A set K is a field if it is equipped with two two-argument operations + and \cdot called addition and multiplication and two selected elements 0,1\in K, satisfying the following conditions for every a,b,c\in K:

  1. addition is associative: (a+b)+c=a+(b+c),
  2. multiplication is associative: (a\cdot b)\cdot c=a\cdot (b\cdot c),
  3. addition is commutative: a+b=b+a,
  4. multiplication is commutative: a\cdot b=b\cdot a,
  5. 0 is the neutral element for addition: 0+a=a,
  6. 1 is the neutral element for multiplication: 1\cdot a=a,
  7. there are negations: there exists x\in K, such that a+x=0, such x is denoted by -a,
  8. there are reciprocals: ifa\neq 0, there exists x\in K, such that a\cdot x=1, such x is denoted by a^{-1} or 1/a,
  9. these operations are distributive: (a+b)\cdot c=a\cdot c+b\cdot c.

It is worth noticing that there exists exactly one negative for a i and exactly one reciprocal for a (if a\neq 0).

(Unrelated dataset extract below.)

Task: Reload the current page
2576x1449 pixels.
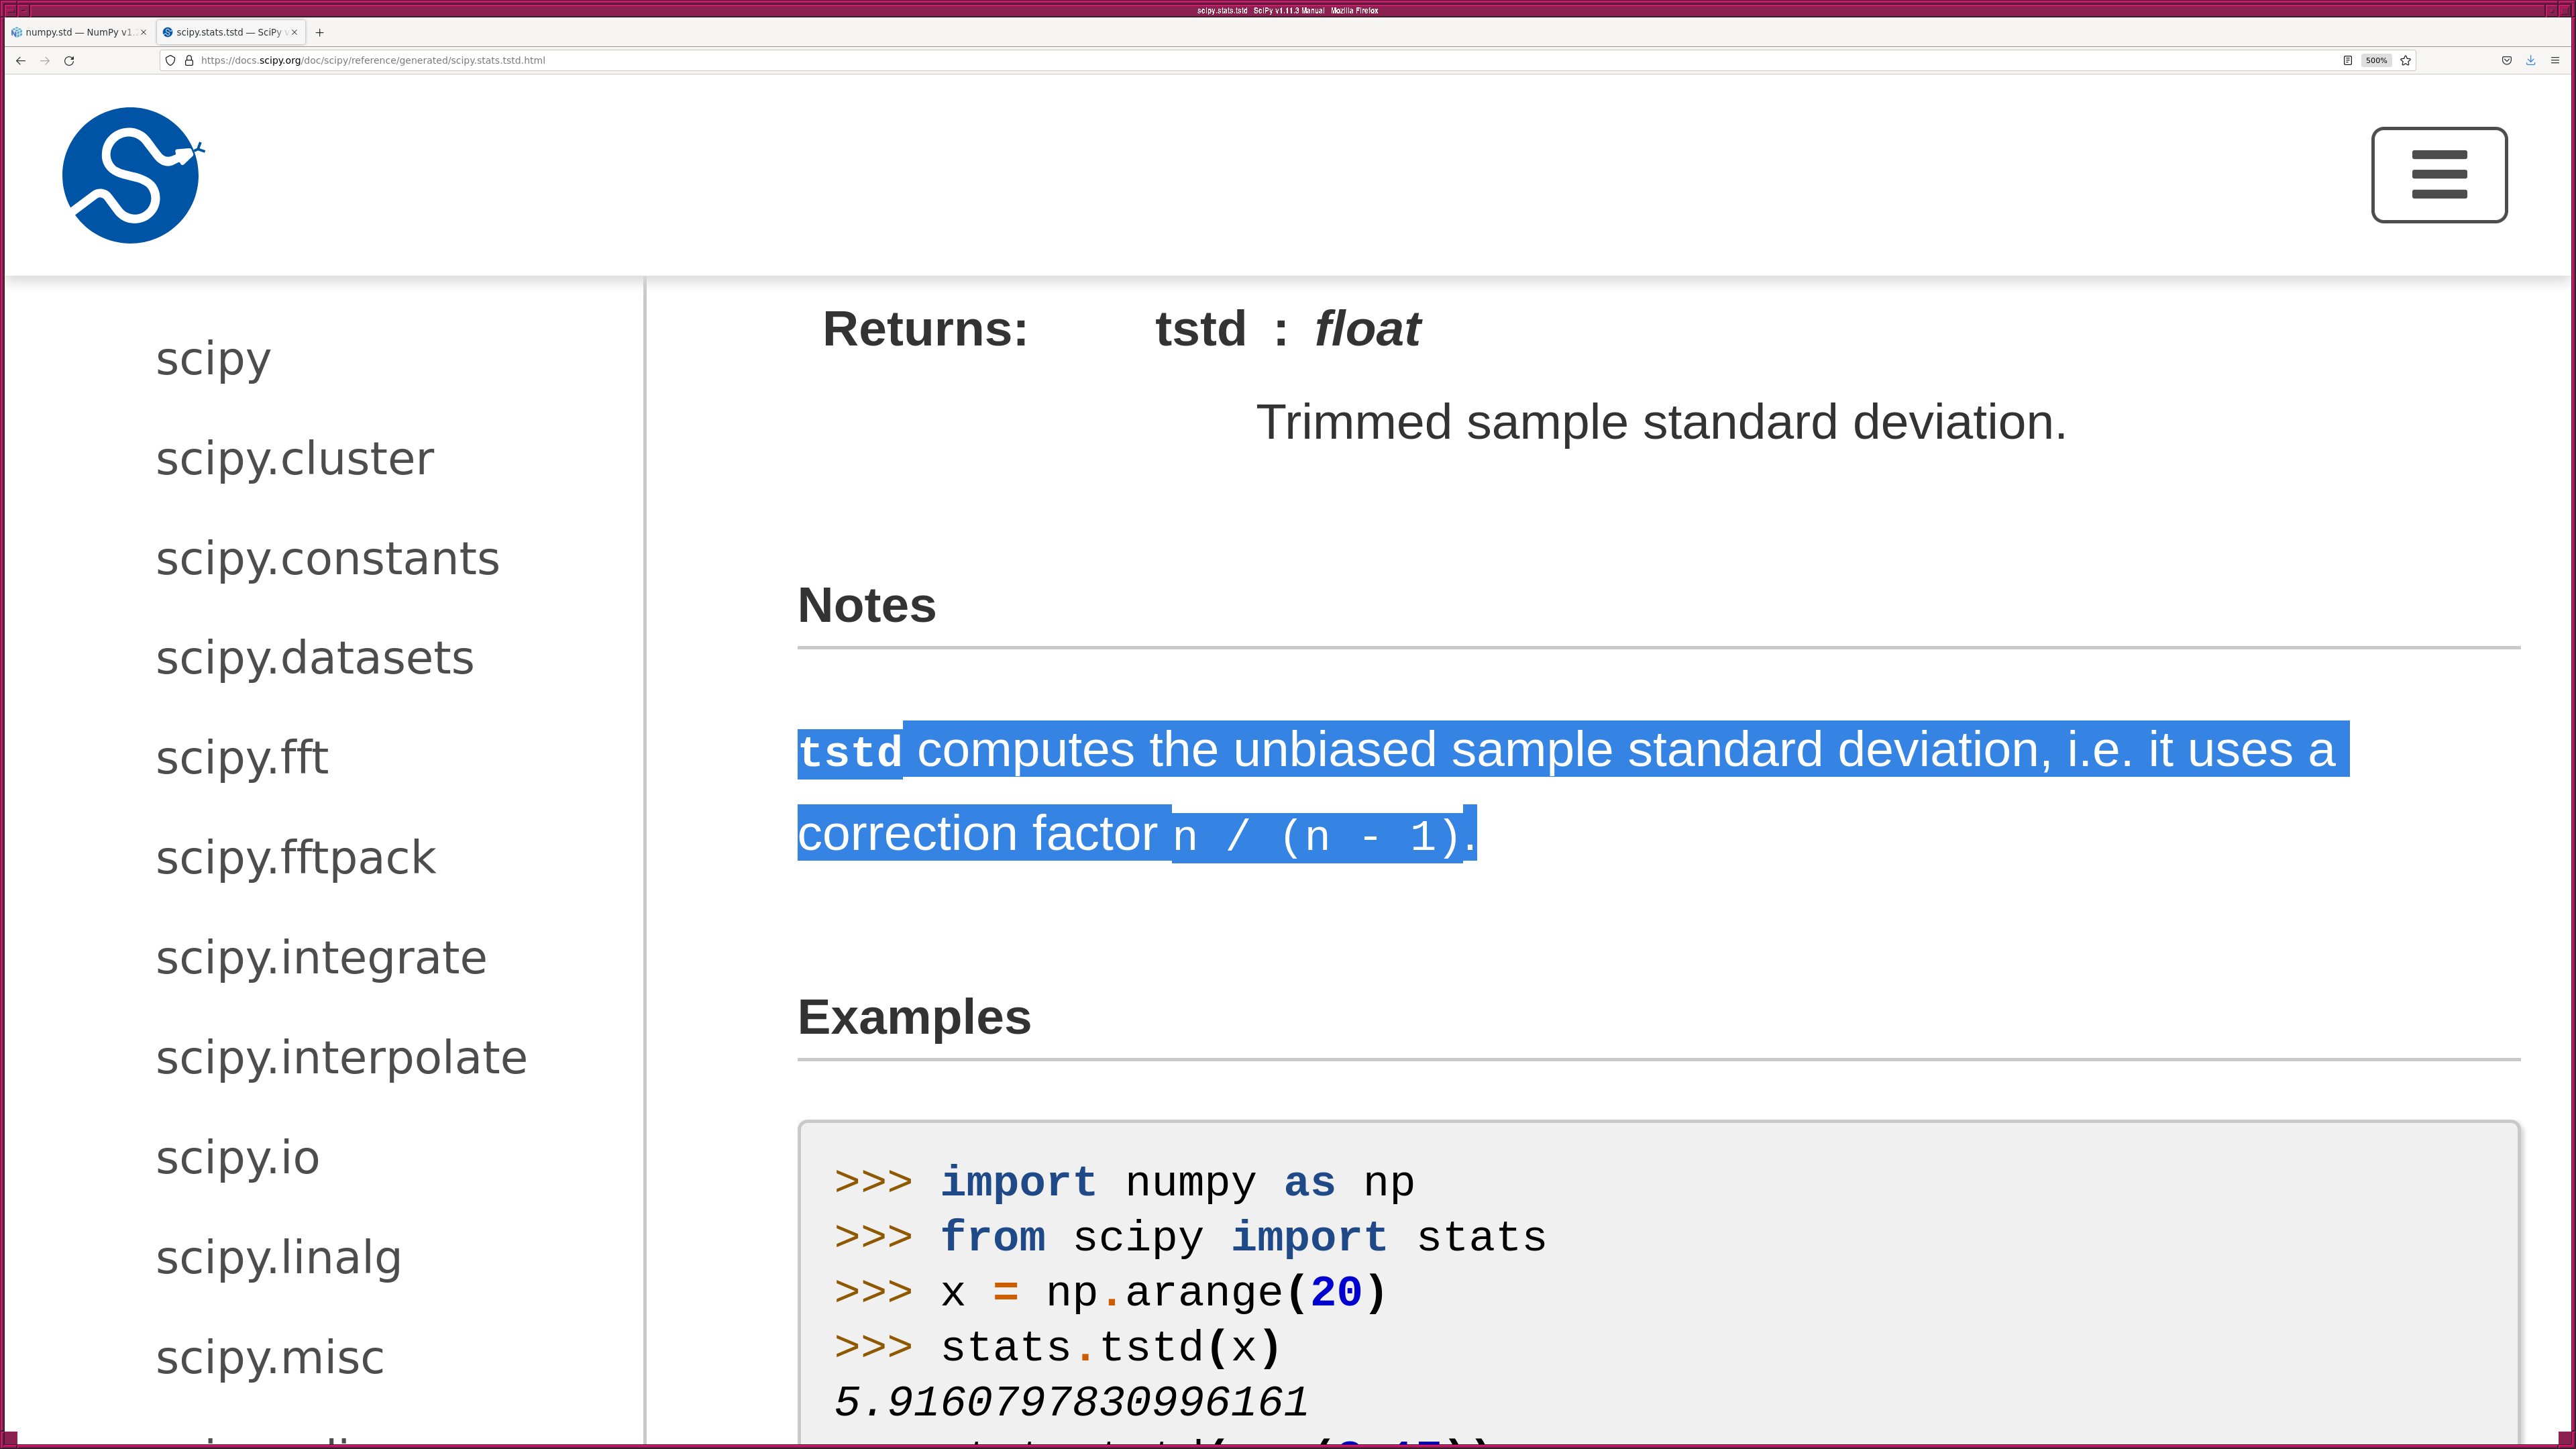Action: [69, 61]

Indeed, if a+b=a+c=0, then b=0+b=a+c+b=a+b+c=0+c=c.

Examples

Examples: real numbers \mathbb{R} with standard operations and standard 0 and 1, similarly rational numbers \mathbb{Q}.

Those examples are infinite fields, but there also exist finite fields. The simplest example of a finite field is \mathbb{Z}_p, for a prime number p. \mathbb{Z}_p=\{0,1,\ldots,p-1\}, and addition and multiplications are taken modulo p. E.g. in \mathbb{Z}_2 the operation work as follows:

    \[\begin{array}{c|cc} +&0&1\\ \hline 0& 0 &1\\ 1&1& 0\end{array}\]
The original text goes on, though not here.